Увы, книга не прошла, конечно, а описание «ужасов самодержавия» осталось. В книге доктора «педеля» следят за студентами, подслушивают, подглядывают, залезают даже в курилки. Между ними и слушателями лекций шла непрерывная гражданская война. Естественно, что студенты все время находились на точке кипения. Ничего даже приблизительно подобного я не увидел в Петрограде в историческом здании Петровских Двенадцати коллегий со знаменитым «километровым» коридором. Никаких педелей не было и в помине, то есть был на своих местах вообще малозаметный обслуживающий персонал, сторожа у вешалок и в раздевалке. У последних были у каждого свои «клиенты», которых они знали в лицо и при случае снабжали полезными сведениями, собранными за годы работы от других «клиентов», в частности, о профессорах и их экзаменационных привычках. Когда я как-то, после не совсем благочестивой недели, решив, что все же следует и лекции послушать, зашел в университет и стал снимать пальто, про себя удивляясь, что раздевалка какая-то пустая, сторож меня спросил: «А кого же вы хотите слушать?» — «Конечно, Петражицкого…» — «Да сегодня же праздник!..»

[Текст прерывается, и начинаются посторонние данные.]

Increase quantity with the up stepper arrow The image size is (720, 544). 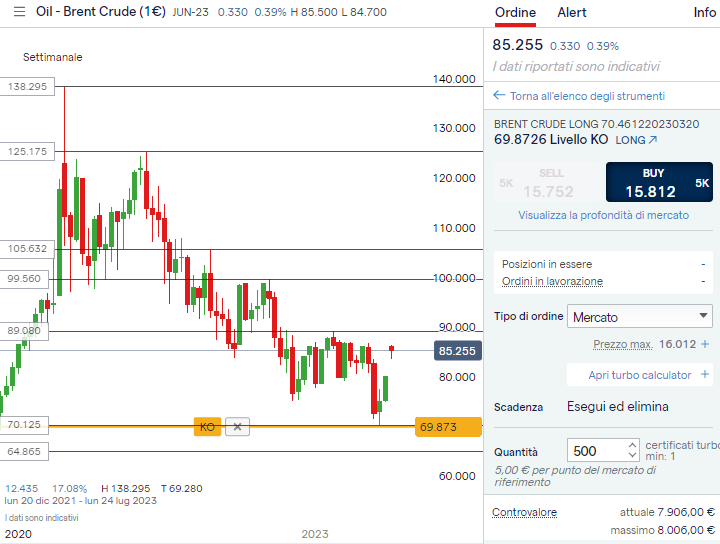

Посещение лекций (по крайней мере, на юридическом факультете) не было обязательным, но аудитории всегда заполнялись у читавших интересно, а тем более таких знаменитых, как Петражицкий, создатель несправедливо забытой эмоциональной теории права, бывший вдобавок весьма придирчивым и беспощадным экзаменатором. У профессоров «назначенных», появившихся при Кассо, слушатели легко поместились бы в одном ряду, если бы сели кучей, но какой процент составляли ходившие по наряду «академисты», а какой случайные или любопытные посетители вроде меня — сказать не могу. Вдобавок читали «назначенные» нелюбопытно.